In CMIP6, I found od550aer data in CESM2. However, I have a question about this variable.

When I looked up the literature on CMIP6, I found that in the literature "AerChemMIP: quantifying the effects of chemistry and aerosols in CMIP6 ", "Another problem is which ambient humidity in the model is picked to compute AOT. Some models compute an all-sky AOT, including AOT in cloudy fractions with high humidities, while others restrict output to clear-sky AOT. The latter is preferred here, because it may be compared to that AOT which is observed under clear-sky conditions from satellites and sun photometers. Aerosol–radiation interactions are also most effective in clear-sky scenes, and it is thus more relevant to base forcing efficiencies on clear-sky AOT. If models compute normally an all-sky AOT using high relative humidities in cloudy fractions of the grid box, they are asked to also compute a clear-sky AOT (od550csaer) using clear-sky relative humidities."

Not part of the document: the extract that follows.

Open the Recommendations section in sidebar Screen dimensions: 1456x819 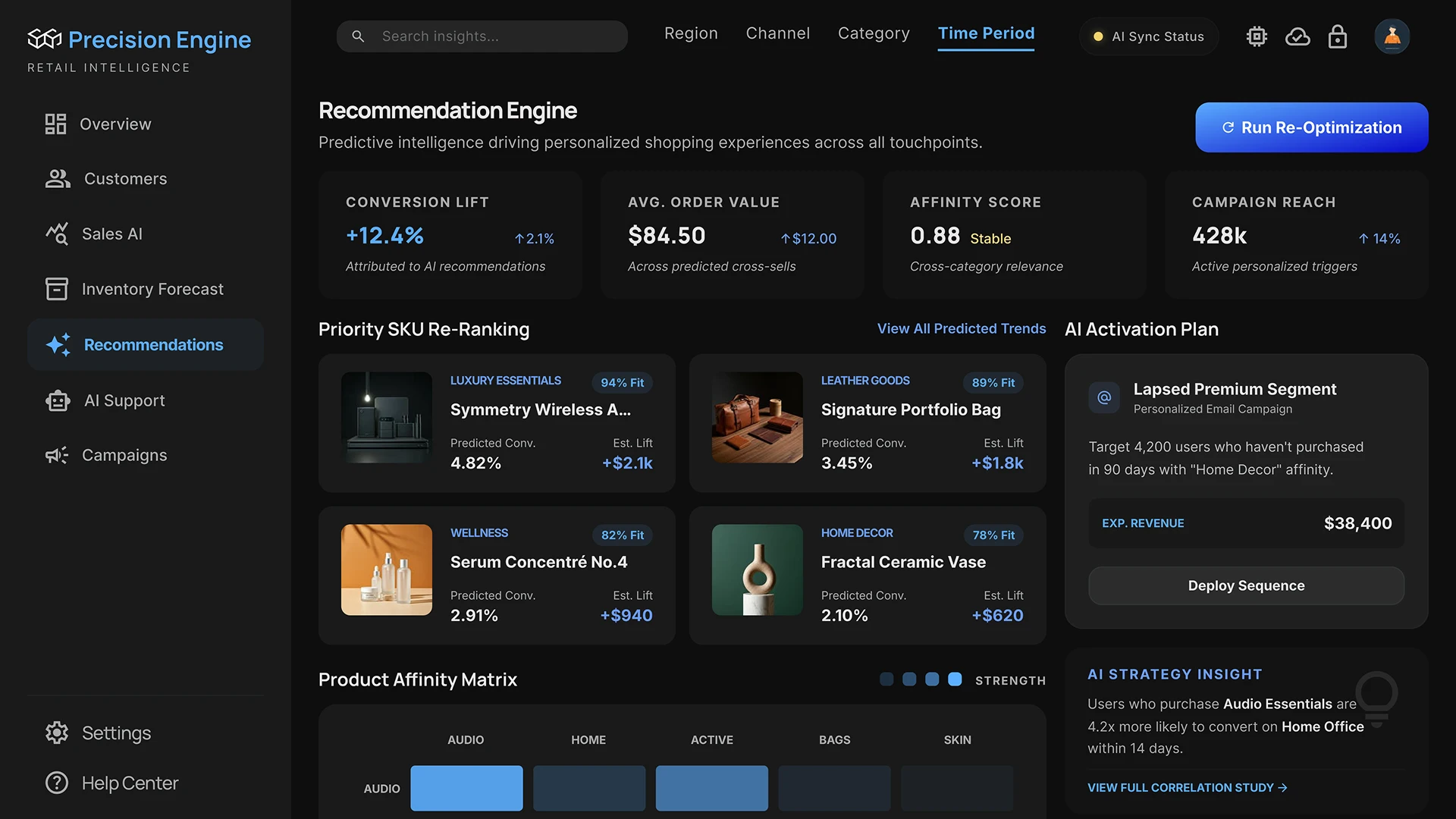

Therefore, I would like to know whether the variable od550aer output in CESM2 is all-sky AOT?
If yes, does CESM2 have an output clear-sky AOT? (I did not find the od550csaer of CESM2 in CMIP6)

I'd appreciate it if you could answer me.
 

strandwg

Moderator
Staff member
Greetings,

In CMIP6, I found od550aer data in CESM2. However, I have a question about this variable.

When I looked up the literature on CMIP6, I found that in the literature "AerChemMIP: quantifying the effects of chemistry and aerosols in CMIP6 ", "Another problem is which ambient humidity in the model is picked to compute AOT. Some models compute an all-sky AOT, including AOT in cloudy fractions with high humidities, while others restrict output to clear-sky AOT. The latter is preferred here, because it may be compared to that AOT which is observed under clear-sky conditions from satellites and sun photometers. Aerosol–radiation interactions are also most effective in clear-sky scenes, and it is thus more relevant to base forcing efficiencies on clear-sky AOT. If models compute normally an all-sky AOT using high relative humidities in cloudy fractions of the grid box, they are asked to also compute a clear-sky AOT (od550csaer) using clear-sky relative humidities."

Therefore, I would like to know whether the variable od550aer output in CESM2 is all-sky AOT?
If yes, does CESM2 have an output clear-sky AOT? (I did not find the od550csaer of CESM2 in CMIP6)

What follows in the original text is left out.